4. Torpor and NPY Induction by PPARα Agonist in Laboratory Mice
Torpor is a state of decreased physiological activity in an animal, usually characterized by a reduced body temperature and rate of metabolism [5, 30]. During the active part of their day, these animals maintain normal body temperature and activity levels, but their body temperature drops during the latter half of dark phase. Torpor is often used to help animals survive during periods of winter season, and it considered as the state in between sleep and hibernation. Animals like hummingbirds, bats and hamsters show torpor. Siberian hamsters (Phodopus sungorus) undergo daily torpor during which body temperature decreases by as much as 20 C degrees and provides a significant savings in energy expenditure . Natural torpor in this species is normally triggered by winterlike (long day) photoperiods and low ambient temperatures. Recent data demonstrate that intracerebroventricular injection of neuropeptide Y (NPY) reliably induces torpor like-hypothermia that resembles natural torpor in hamsters. NPY-induced torpor like-hypothermia is also produced by intracerebroventricular injections of an NPY Y1 receptor agonist but not by injections of an NPY Y5 receptor agonist. Both Y1 antagonist and Y5 antagonist injections significantly reduced food ingestion 24 h after treatment. They conclude that activation of NPY Y1 receptors is both sufficient and necessary for NPY-induced torpor-like hypothermia in hamsters.
First of all, we noticed that bezafibrate, a ligand of PPARα, advances the active phase of locomotor behavior in wild type mice under 12h light-12h dark (LD) conditions . Next, bezafibrate also advanced the phase in mice with lesions of the suprachiasmatic nucleus (SCN; the central clock in mammals) suggests that this phenomena depend on FEO. The circadian expression of clock genes such as period2, BMAL1, and Rev-erbalpha was also phase-advanced in various tissues (cortex, liver, and fat) without affecting the SCN. Bezafibrate also phase-advanced the activity phase that is delayed in model mice with delayed sleep phase syndrome (DSPS) due to a Clock gene mutation.

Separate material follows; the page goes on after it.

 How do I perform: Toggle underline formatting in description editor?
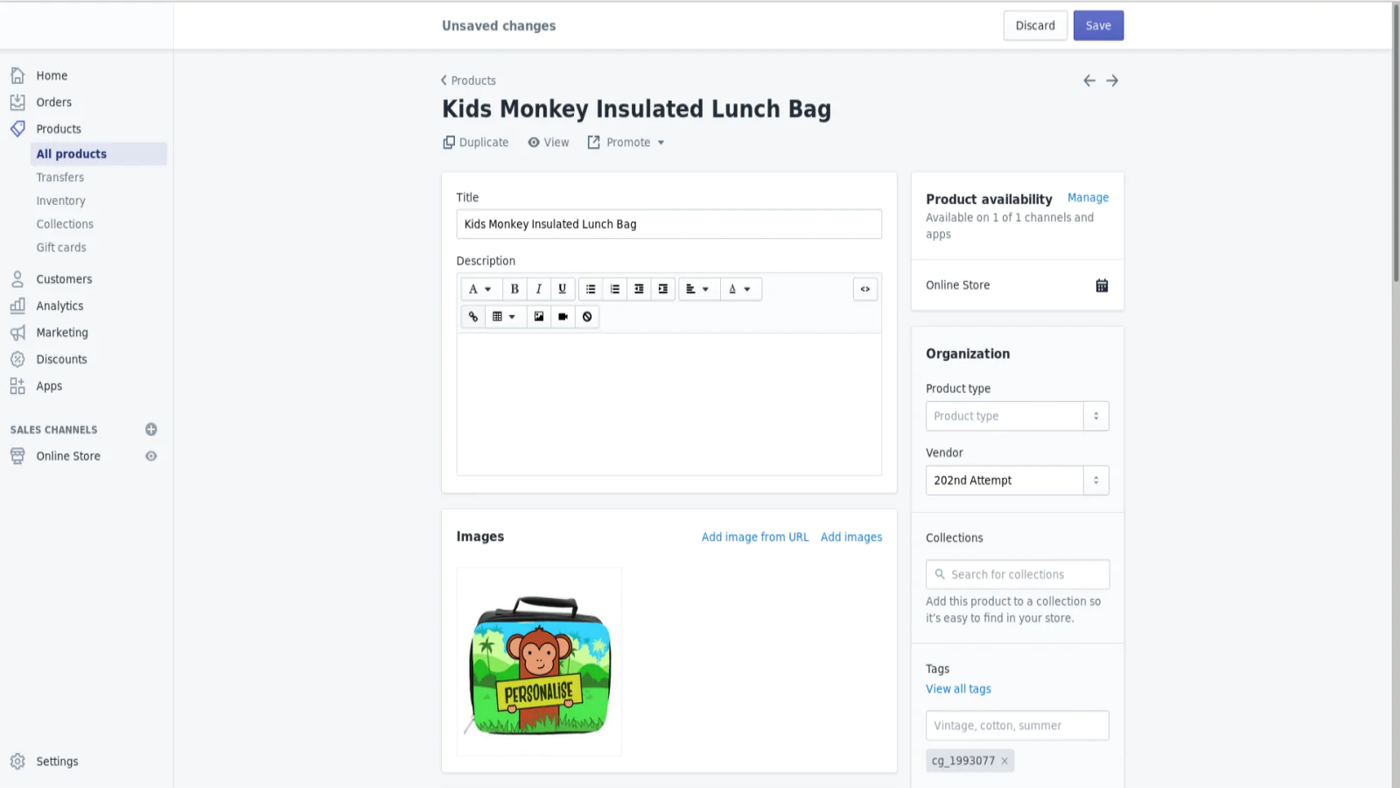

The data suggests that PPARα is a potential therapeutic target of drugs to treat circadian rhythm sleep disorders . Furthermore, interestingly enough, Bezafibrate can advance the activity onset housing the mice under a long day (18 h of light and 6 h of darkness: LD 18 : 6) like summer, but not under a short day (LD 8 : 16) like winter . These observations suggest that PPARα is deeply involved in entrainment of the circadian clock to different seasonal change of LD conditions.
Recently we also found out that bezafibrate-feeding alter sleep state and body temperature (BT) in laboratory mice . Two-weeks feeding of bezafibrate decreased BT, especially during the latter half of the dark period which is very similar timing for torpor (Figure 2). BT rhythm and sleep/wake rhythm were phase advanced about 2-3 h by bezafibrate-feeding as observed in the phase advance of locomoter behavior. Bezafibrate-feeding also increased the electroencephalogram (EEG) delta-power in nonrapid eye movement (NREM) sleep compared with the control diet mice. Furthermore, bezafibrate-treated mice showed no rebound of EEG delta-power in NREM sleep after 6 h sleep deprivation, suggesting that sleep depth of bezafibrate-treated mice is very high as observed in hibernation animals. DNA microarray, and real-time RT-PCR analysis showed that bezafibrate-feeding increased levels of Neuropeptide Y(NPY) mRNA in the hypothalamus at both Zeitgeber time (ZT) 10 and ZT22, and decreased proopiomelanocortin-alpha mRNA in the hypothalamus at ZT10 in male ICR mice. Furthermore, the intracerebroventricular injection of antagonist for NPY Y1 receptor blocked torpor-like hypothermia, but not for EEG delta-power in NREM sleep in the mice . As mentioned above, NPY is a key molecule for inducing torpor in the natural torpor animal, siberian hamsters. These findings demonstrate that PPARα participate in the control of torpor through NPY production in the hypothalamus even in laboratory mice and suggest that activation of PPARα enhance deep sleep and improve resistance to sleep loss through unknown mechanisms. But I do not exclude the possibility that PPARα activated lipid metabolites and ketogenesis may have a role for torpor via unknown pathway.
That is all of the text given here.